**** SOURCE INFORMATION ****

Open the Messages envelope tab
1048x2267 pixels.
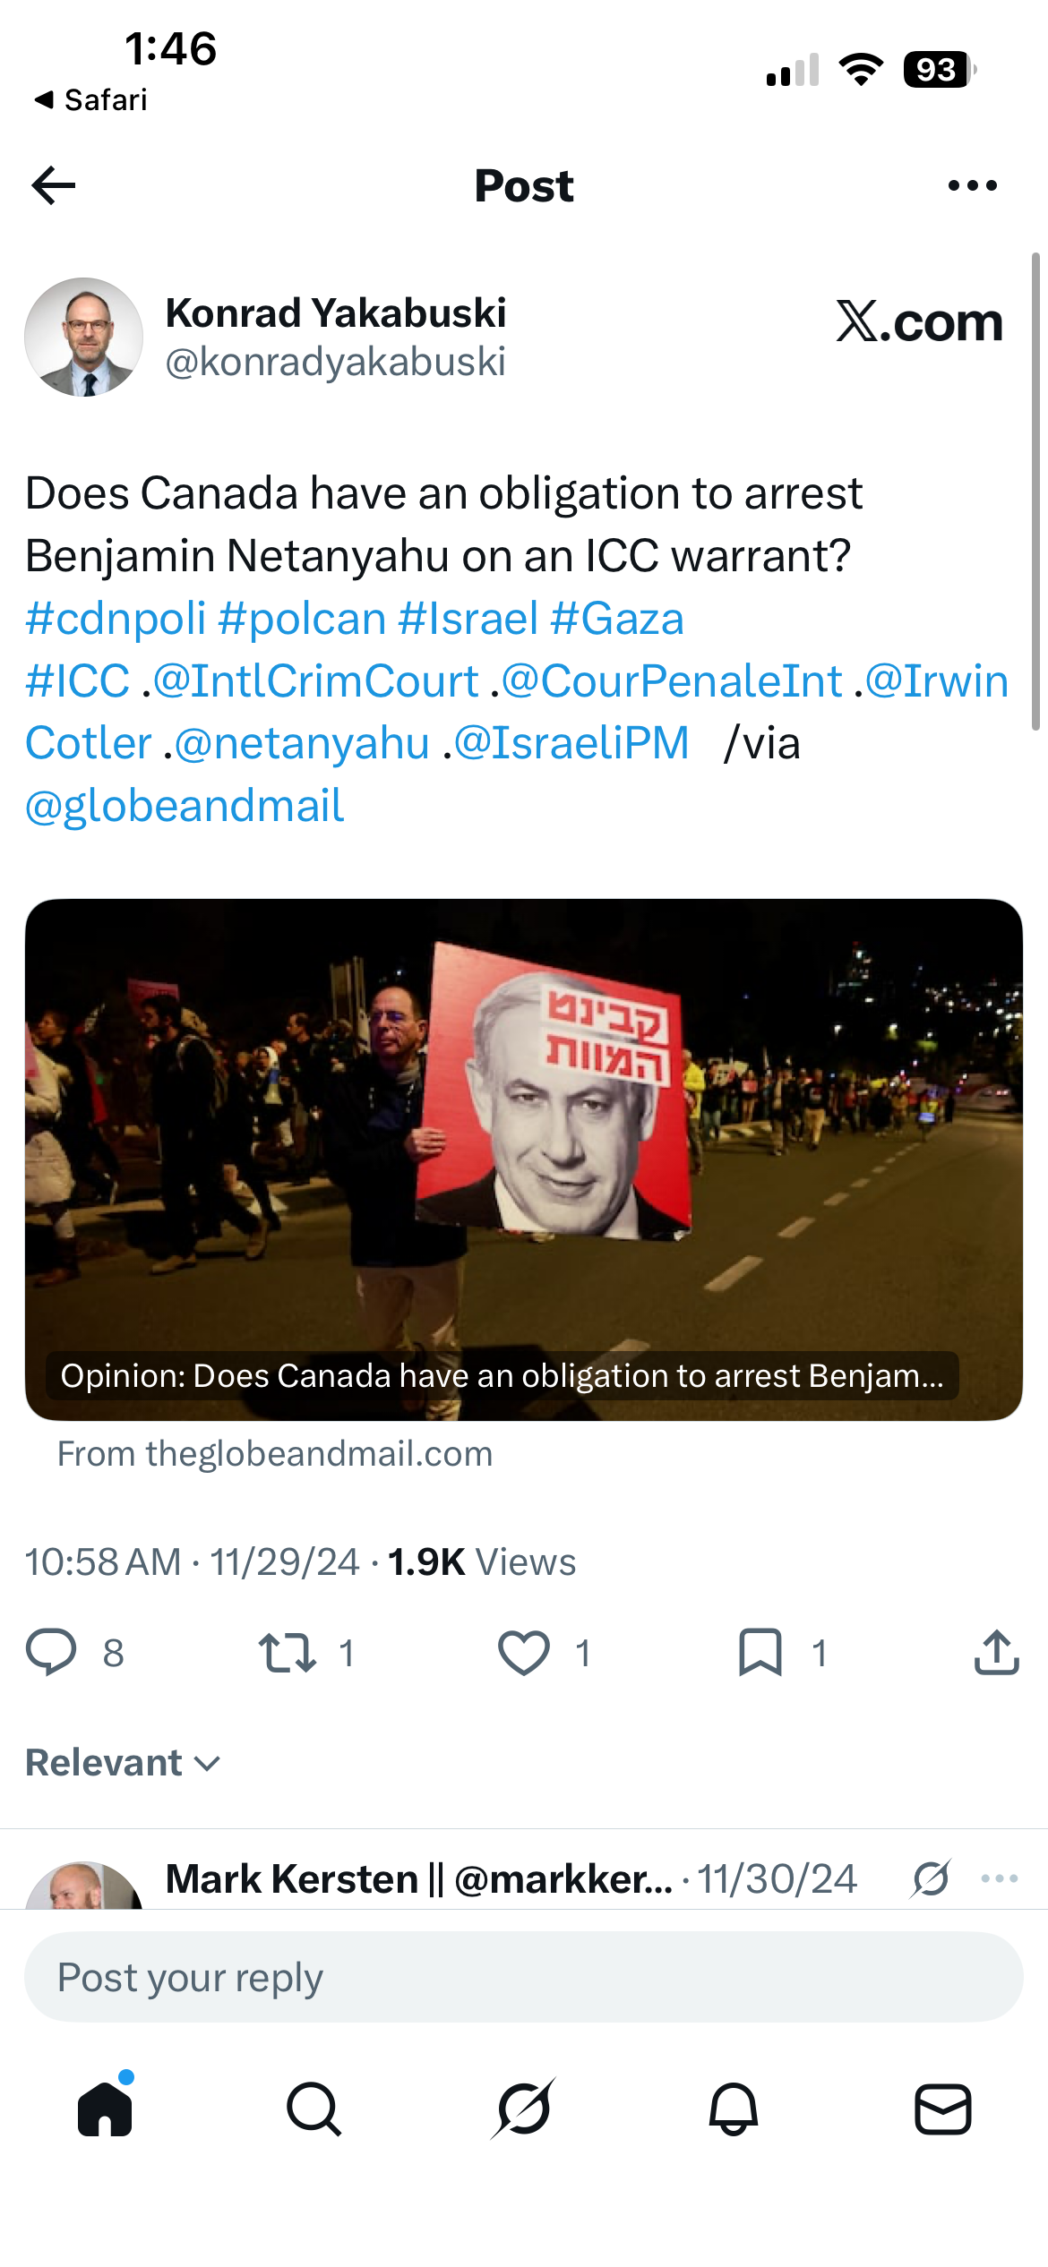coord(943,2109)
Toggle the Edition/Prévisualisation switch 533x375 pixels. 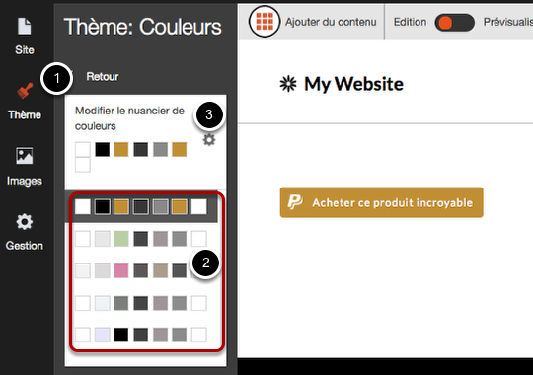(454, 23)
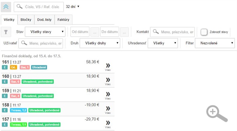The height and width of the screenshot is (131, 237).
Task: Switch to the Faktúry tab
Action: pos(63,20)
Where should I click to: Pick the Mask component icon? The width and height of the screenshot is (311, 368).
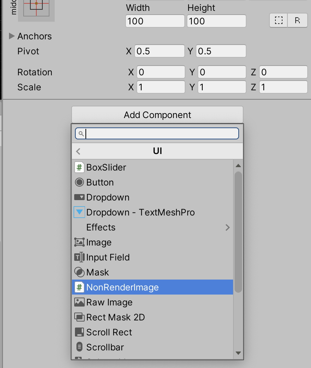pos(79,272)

****

TASK BRIEF: A word-for-word copy of the lines from the one containing "Where should I" through the last line of the records is what is wanted, without pictures and without any other line.

COMPLETED EXERCISE:
Where should I click to: Pick the Mask component icon? The width and height of the screenshot is (311, 368).
pos(79,272)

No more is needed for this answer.